In the same way that a ship’s navigator would stand on the bridge and determine which direction to go, it is the job of brand leaders to look out into the external world and use what they see to guide their businesses.

Where others see darkness and endless galaxies, brand leaders find the North Star and use it to guide the ship.

Call it a vision, a purpose, a belief – or any other definition, and there are many – it’s the brand leader’s job to find it, and to use it to make the changes that make a difference.

It is important that brand leaders find the North Star for three reasons.

Firstly; because the North Star sets the context for everything else.

The important thing about finding the North Star is actually more than just knowing where North is; it’s what you can do once you know that.

Once you know the North Star, you can find out exactly where you are on earth, and travel in any direction. You can start to move.

Once a brand has a clear direction, making choices about everything else becomes much easier.

It becomes obvious which steps are going to lead you where you want to go, and which ones aren’t. You can spot the projects that ‘point North’ and the ones which lead in the wrong direction.

Secondly, because the North Star helps you spot anomalies.

Once you can find the North Star, and start mapping the sky above you, you start to understand how everything moves around it in regular movements.

That’s interesting enough, but what’s really useful is that when you know how things move ‘normally’ it starts to become really obvious when things aren’t normal.

Amongst the expected patterns you can spot the fast moving dots that are satellites, and the bright lights that are in one place today, but in a different place tomorrow, which are the planets.

The same thing happens with brands. Once you know the North Star, and what “on brand” looks like, you can start to spot the things that are “off brand” and adapt.

In that sense, the North Star is a brilliant waste removal system; highlighting what is out of place so that you can either make it work more efficiently or remove it altogether.

Thirdly; because if you don’t do this as a brand leader, nobody else is going to do it for you

It’s the job of a marketer to stand in the customer’s shoes, to understand the context of their world, and the category that the business operates in, and to use that information to inform business direction.

Nobody else in a business has that responsibility, but everybody else can benefit from it.

Other teams benefit from the context being set, from the anomalies being spotted, for the direction being clear.

The guiding star helps us to align our internal resources so we can better address the reality of the external world.

Star gazing isn’t a waste of time – it’s a gift!

Is there an easy “Stargazing” app for Brands?

Sadly, like most things in Marketing, it’s more complicated than that, and there isn’t a simple app which you can point at your business which will tell you the answer.

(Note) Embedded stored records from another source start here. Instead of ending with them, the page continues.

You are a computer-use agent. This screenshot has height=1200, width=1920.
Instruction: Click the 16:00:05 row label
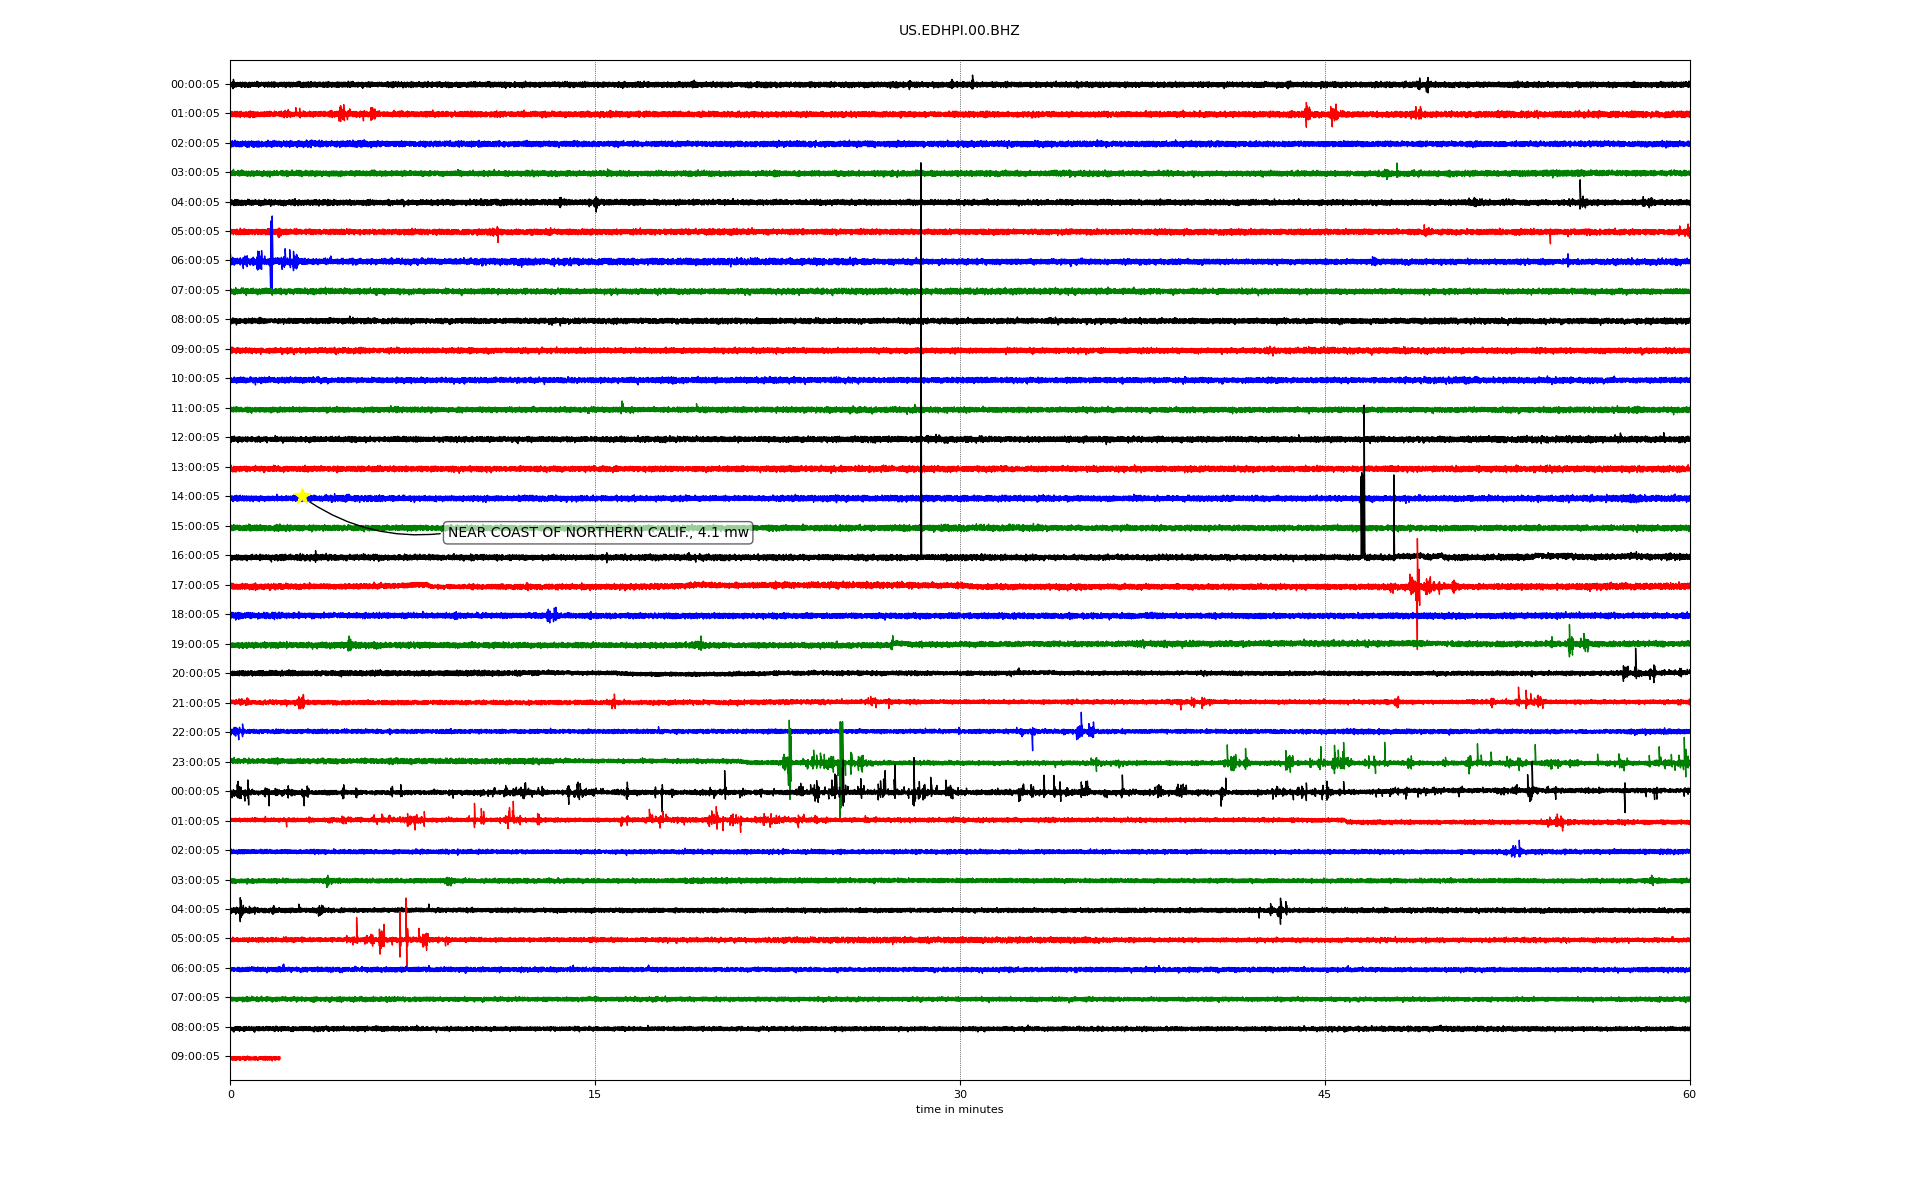pyautogui.click(x=195, y=556)
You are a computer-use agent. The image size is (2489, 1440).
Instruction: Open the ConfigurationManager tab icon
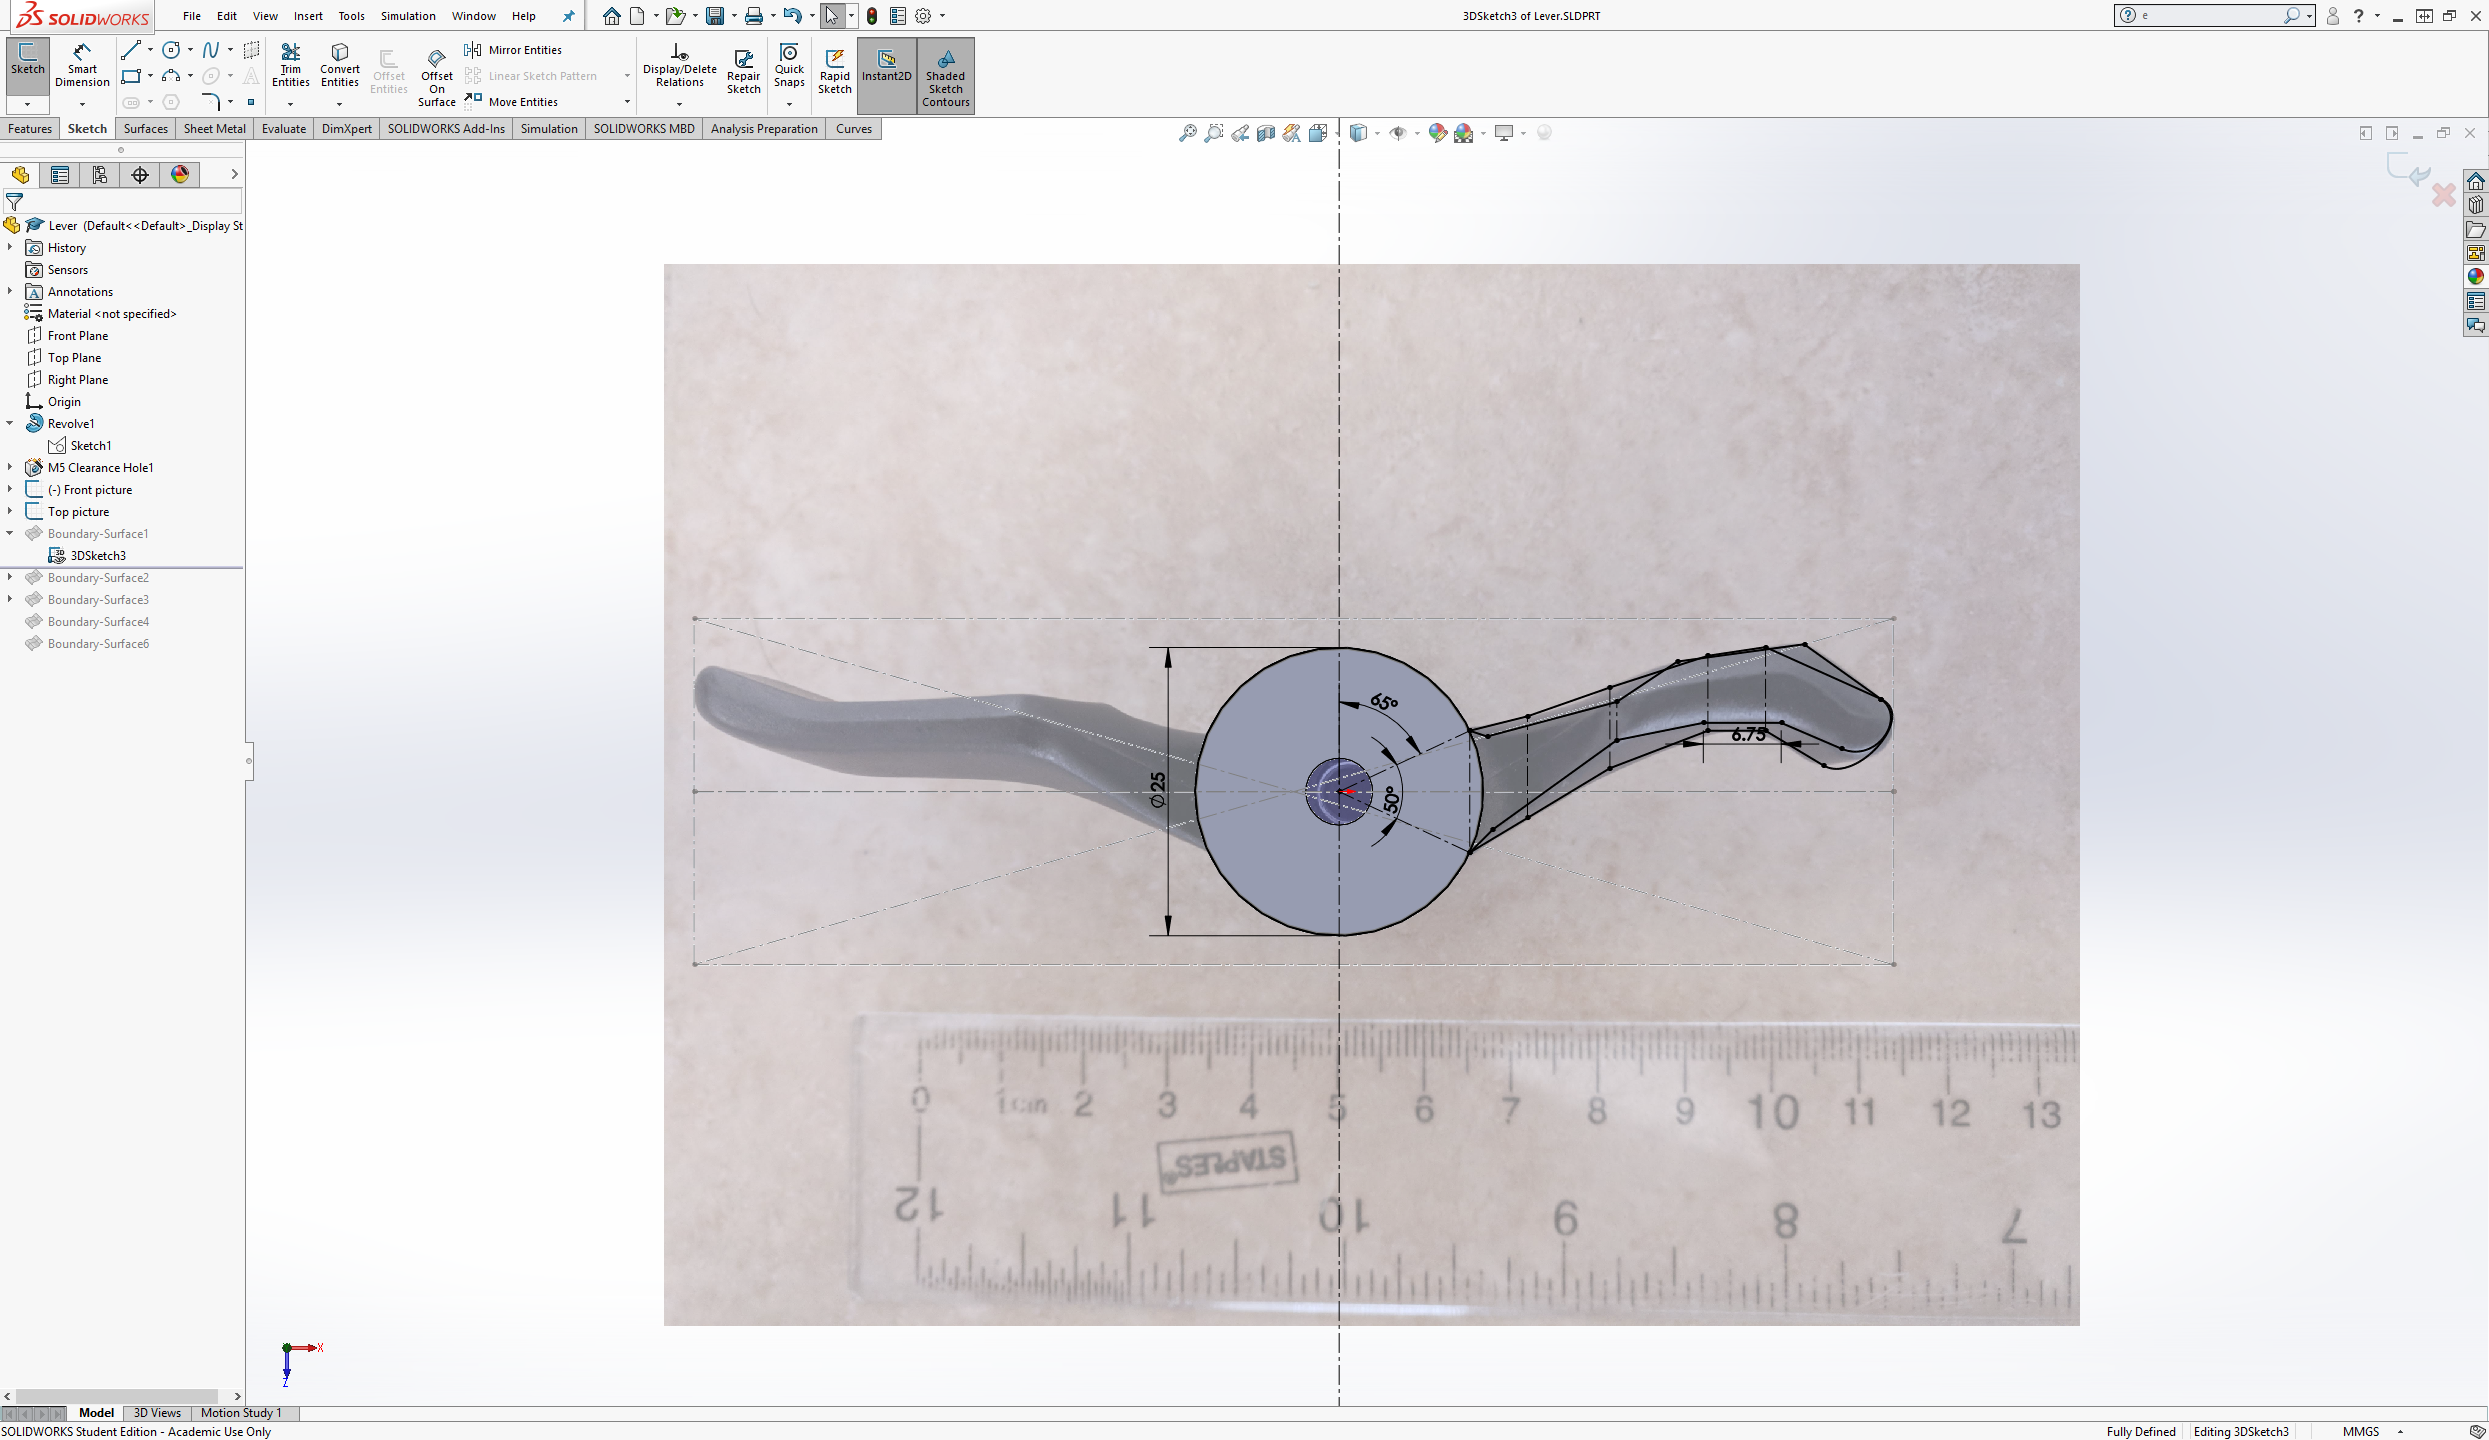pyautogui.click(x=100, y=175)
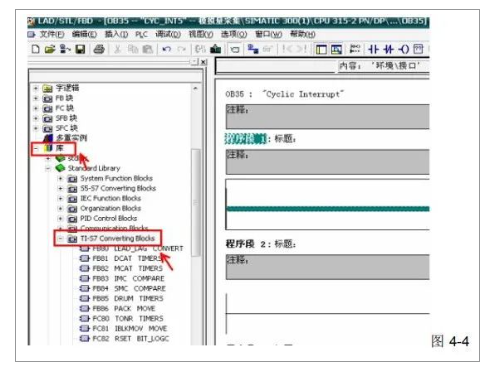Collapse the TI-S7 Converting Blocks folder

coord(60,238)
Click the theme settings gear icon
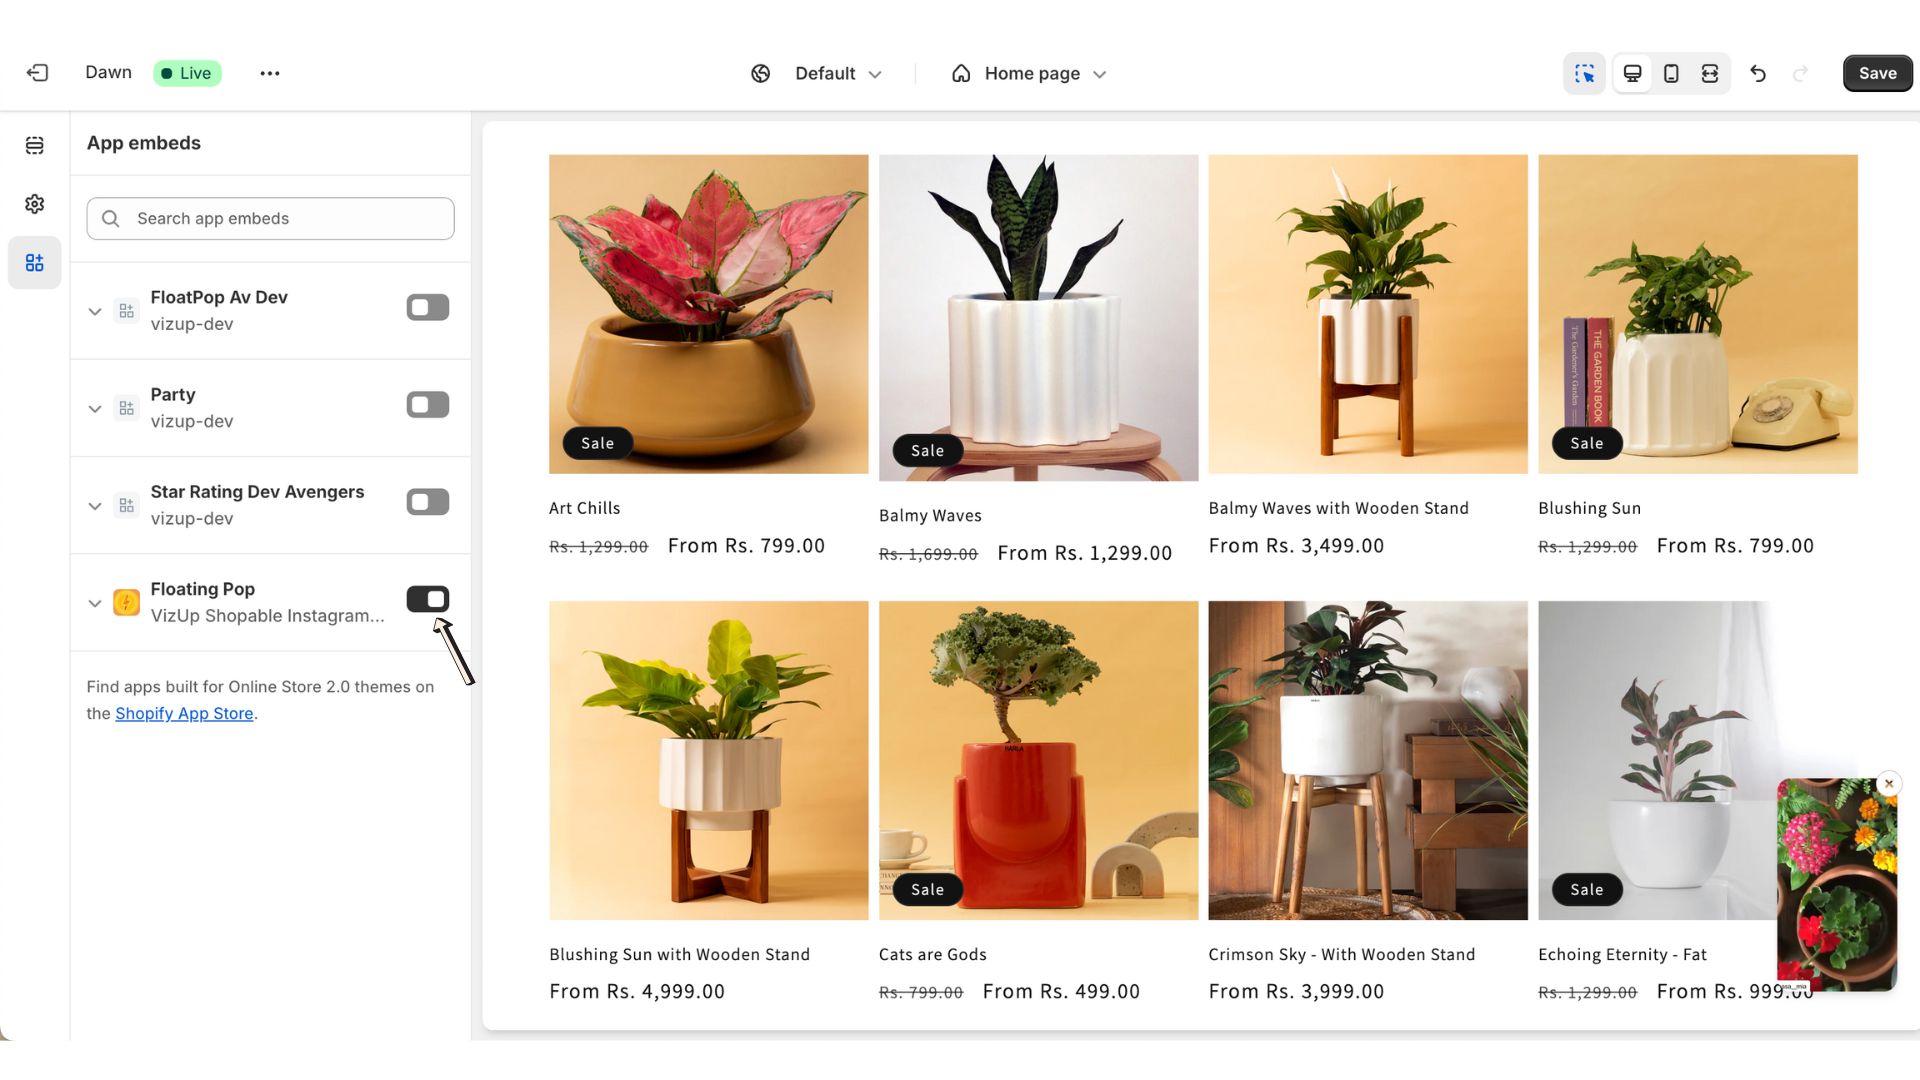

But there is a pretty good process, which has been tried and tested on many brands over the years.

It starts with an understanding of your customers, your category and your unique commercial reality; 3 sets of vital information

about the external world which together make up your own ‘night sky.’

It involves analysing that information using the world’s oldest and most evolved supercomputer, the human brain, deep in thought-

provocation, conversation and evaluation.

It finishes with crafting an articulation of the output into a single-minded and distinctive “North Star” which is clear enough to shine in the night sky and bright enough guide a total business.

It takes time, and energy, and expertise to get right, but once you know where your North Star is, everything else falls into place.

The world is a confusing place and finding direction is more important than ever – so it’s worth spending a moment doing what all good navigators do.

Step out on the bridge of your ship, and stare at the stars.

Find the bright light that tells you where you are, and where you need to go.

And use that information to guide your business onwards, and upwards.

First star on the right, and straight on till morning.